(本文)
+ + + + +

駐車場の地域猫

                                  黄 文葦


 家の近くに広い駐車場があった。雑草が生い茂って、色とりどりの野花が咲き誇っていた。駐車場といっても、あちこちでこぼこの砂地で、小さな石も散らしてしまう未開発の土地。周辺の一戸建てを見ないかぎり、駐車場に身を置いていると、荒野にいるような錯覚に陥るかもしれない。この駐車場はまるで都市の鉄筋コンクリートに囲まれた「珍風景」であった。



 駐車場にはいつも5~6匹の野良猫が出没する。「野良」という言葉が好きである。勝手な解釈だが、野性的かつ善良な性格をもつこと。野良猫は放浪しない。駐車場は彼らの生きる場だ。彼らはあたかも駐車場の「管理猫」。駐車場には車がまばらで、5~6匹の猫が5~6台の車に寄り添う。雨が降ると猫は車の下に隠れ、冬に車の上で日向ぼっこをしながら居眠りする。

+ + + + +

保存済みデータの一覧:

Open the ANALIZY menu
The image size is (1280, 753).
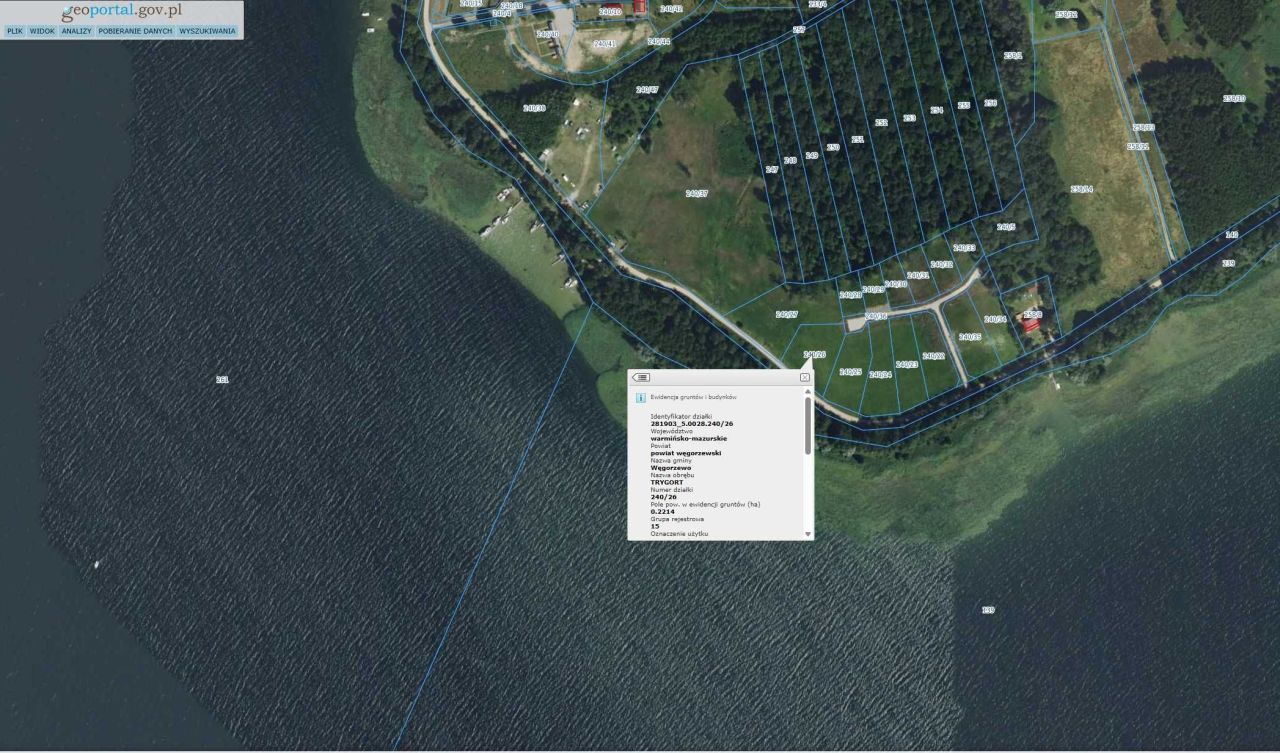76,31
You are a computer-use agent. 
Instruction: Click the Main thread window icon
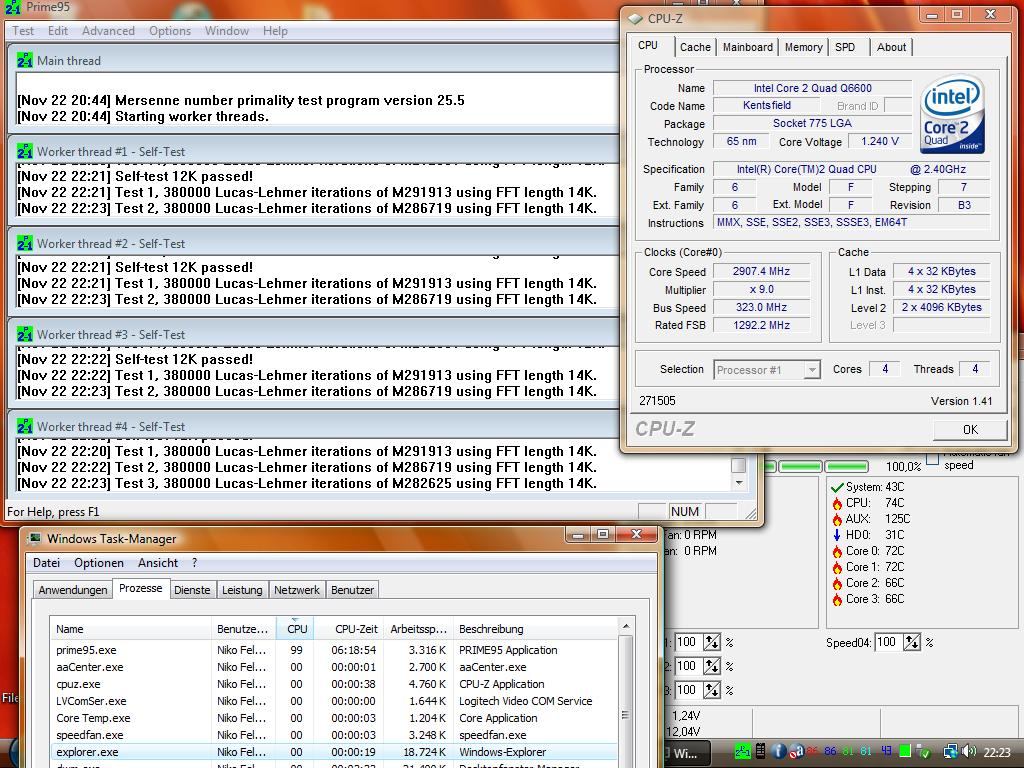pyautogui.click(x=25, y=61)
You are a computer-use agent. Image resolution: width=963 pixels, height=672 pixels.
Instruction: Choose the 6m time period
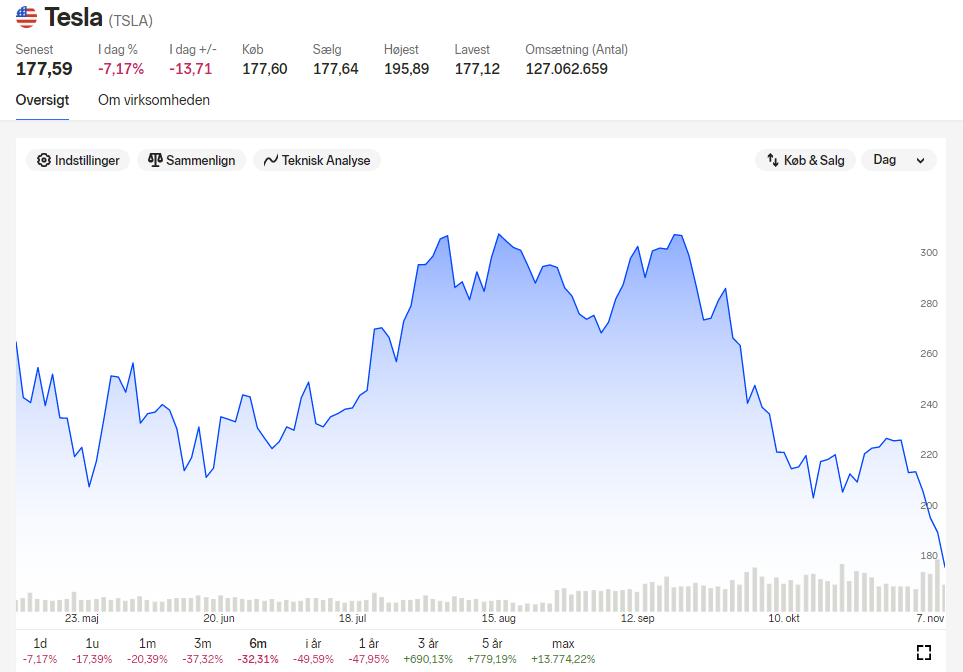(x=258, y=651)
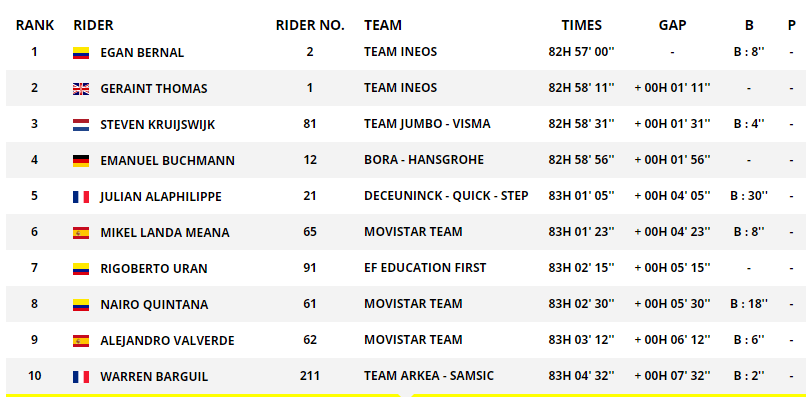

+ + + + +

(練習問題)
[1] 本文について、次の問いに答えてください。
(a) 駐車場の地面はどのような状態ですか。
(b) 駐車場にはいつも何匹の野良猫が出没しますか。
(c) 冬になると、猫は車の上で何をしますか。
[2] 本文で野良猫が駐車場の「管理猫」のようだとされている理由を、本文の記述に基づいて一~三文で説明してください。
この一覧は本文の内容とは関係がありません。

(各問の解答)
[1]
(a) あちこちがでこぼこの砂地で、小さな石も散らばっている未開発の土地です。
(b) 5~6匹です。
(c) 日向ぼっこをしながら居眠りします。

[2] 野良猫は放浪せず、駐車場を自分たちの生きる場としているからです。